US 3936533 A
A method is disclosed for applying rather viscous line marking material to road surfaces whereby simultaneously with the manufacturing of marking strips in the same continuous motion crossribs from the same material are shaped on the marking strips. The marking material flows out through a slit between the back edge of the bottom side and the lower edge of the back wall of a storage box, a periodical up- and down movement being imparted to this back wall for shaping the ribs, preferably by means of fast upward driving impulses each of one followed up by a separate downward driving impulse. Preferably the material is forced to flow out substantially in a direction at an angle of at least 30° to the direction of movement of the storage box and the trailing end thereof is kept in engagement with the road surface.

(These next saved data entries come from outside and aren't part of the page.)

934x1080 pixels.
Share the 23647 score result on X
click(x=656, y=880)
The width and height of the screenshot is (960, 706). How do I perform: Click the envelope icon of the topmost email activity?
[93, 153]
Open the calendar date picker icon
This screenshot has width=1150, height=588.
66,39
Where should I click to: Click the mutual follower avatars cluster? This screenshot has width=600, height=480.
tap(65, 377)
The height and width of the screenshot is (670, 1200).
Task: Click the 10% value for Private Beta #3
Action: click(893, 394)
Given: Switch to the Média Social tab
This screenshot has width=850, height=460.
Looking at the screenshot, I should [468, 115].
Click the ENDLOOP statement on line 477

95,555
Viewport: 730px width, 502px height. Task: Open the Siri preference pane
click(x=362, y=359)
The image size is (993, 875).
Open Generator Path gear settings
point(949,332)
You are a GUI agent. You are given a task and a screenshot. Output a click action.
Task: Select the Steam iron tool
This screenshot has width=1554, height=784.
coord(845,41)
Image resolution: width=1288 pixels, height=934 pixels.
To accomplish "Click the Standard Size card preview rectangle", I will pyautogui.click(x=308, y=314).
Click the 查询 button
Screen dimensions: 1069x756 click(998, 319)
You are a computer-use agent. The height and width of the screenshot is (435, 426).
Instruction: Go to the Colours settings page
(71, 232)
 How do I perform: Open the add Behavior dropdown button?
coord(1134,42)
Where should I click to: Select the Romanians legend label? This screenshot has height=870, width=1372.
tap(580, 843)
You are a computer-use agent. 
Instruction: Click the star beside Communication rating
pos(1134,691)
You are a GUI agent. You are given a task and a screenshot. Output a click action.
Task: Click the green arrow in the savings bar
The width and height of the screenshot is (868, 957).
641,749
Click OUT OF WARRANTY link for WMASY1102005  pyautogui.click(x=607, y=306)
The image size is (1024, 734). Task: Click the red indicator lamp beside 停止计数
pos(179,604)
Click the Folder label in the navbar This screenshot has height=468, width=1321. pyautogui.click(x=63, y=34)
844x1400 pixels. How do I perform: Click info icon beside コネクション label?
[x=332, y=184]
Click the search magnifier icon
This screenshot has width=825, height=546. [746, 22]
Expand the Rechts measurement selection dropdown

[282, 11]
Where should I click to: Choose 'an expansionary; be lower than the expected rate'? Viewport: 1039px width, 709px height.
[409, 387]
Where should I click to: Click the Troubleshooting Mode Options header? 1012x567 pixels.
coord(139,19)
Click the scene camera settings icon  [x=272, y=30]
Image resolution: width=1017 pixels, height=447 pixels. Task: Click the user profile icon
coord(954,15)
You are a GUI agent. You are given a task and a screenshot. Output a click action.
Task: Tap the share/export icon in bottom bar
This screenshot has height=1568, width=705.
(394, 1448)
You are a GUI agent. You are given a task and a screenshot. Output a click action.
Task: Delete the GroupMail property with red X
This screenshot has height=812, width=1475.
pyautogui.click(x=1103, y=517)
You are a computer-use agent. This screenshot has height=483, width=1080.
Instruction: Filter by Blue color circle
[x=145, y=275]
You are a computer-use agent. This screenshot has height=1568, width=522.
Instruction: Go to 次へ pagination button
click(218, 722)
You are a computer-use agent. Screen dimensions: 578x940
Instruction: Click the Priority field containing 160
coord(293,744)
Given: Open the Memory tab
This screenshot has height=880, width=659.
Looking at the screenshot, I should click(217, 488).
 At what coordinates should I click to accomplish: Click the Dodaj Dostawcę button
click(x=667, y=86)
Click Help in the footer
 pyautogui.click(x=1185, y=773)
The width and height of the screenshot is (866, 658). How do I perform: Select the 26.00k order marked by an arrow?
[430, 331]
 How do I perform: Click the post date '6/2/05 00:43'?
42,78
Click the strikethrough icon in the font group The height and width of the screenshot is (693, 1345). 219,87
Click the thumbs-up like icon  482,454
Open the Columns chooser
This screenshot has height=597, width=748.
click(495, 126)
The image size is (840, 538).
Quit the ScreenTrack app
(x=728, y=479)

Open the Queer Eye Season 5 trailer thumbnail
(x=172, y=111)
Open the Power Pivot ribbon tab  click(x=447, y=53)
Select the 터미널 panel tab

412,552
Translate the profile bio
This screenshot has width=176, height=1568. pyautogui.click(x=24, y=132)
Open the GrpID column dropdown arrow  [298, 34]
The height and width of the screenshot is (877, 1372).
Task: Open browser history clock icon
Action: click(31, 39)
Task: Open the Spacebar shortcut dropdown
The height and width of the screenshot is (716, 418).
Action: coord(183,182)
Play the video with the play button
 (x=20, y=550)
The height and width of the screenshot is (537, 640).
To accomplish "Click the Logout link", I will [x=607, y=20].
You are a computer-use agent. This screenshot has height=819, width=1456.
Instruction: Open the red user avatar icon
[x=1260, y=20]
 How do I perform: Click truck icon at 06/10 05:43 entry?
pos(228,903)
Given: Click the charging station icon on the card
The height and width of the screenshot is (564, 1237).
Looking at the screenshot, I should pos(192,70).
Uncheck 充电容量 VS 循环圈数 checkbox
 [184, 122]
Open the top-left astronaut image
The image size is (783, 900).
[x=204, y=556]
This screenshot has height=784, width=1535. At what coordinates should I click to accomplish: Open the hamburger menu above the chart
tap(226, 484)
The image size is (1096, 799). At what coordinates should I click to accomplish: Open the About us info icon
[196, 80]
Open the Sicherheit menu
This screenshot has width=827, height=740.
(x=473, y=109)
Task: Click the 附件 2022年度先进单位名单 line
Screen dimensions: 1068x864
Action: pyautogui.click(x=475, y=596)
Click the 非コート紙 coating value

1. A method for continuously forming and applying contrast colored marking lines including raised periodic projecting crossrib structures on the surface of a road, said method including the steps of:
providing a storage trough containing a contrast colored viscous marking material,
passing said storage trough over said road surface along a path over which it is desired to apply said marking line,
providing a controllable slit-shaped opening along the lower trailing edge of said storage trough with the opening dimensions being controlled by an upwardly and downwardly movable back wall member, said slit-shaped opening being carried above and substantially parallel to the said road surface and discharging said marking material therefrom,
repetively moving said back wall member upwardly with a fast impulse motion such that an upper limit position is attained within a time shorter than one-half of the time period between such upwardly directed impulse movements, and
repetively moving said back wall member downwardly to a lower limit position after each of said upwardly directed movements thereby continuously forming and applying marking lines having a basic thickness corresponding to said lower limit position, a raised crossrib projection thickness corresponding to said upper limit position, and a relatively steeply inclined reflecting face on each such crossrib corresponding to the upwardly directed fast impulse motion of said back wall member.
2. A method as in claim 1 wherein said downwardly directed movements are also caused to comprise fast impulse motions such that the lower limit position is attained within a time shorter than one-half the time period between such downwardly directed impulse movements whereby both the leading and trailing faces of the inclined crossribs are relatively steeply inclinded corresponding to the fast upward and fast downward impulse motions respectively.
3. A method as in claim 1 wherein a lower edge of said opening is moved in substantial engagement with the road surface therebeneath.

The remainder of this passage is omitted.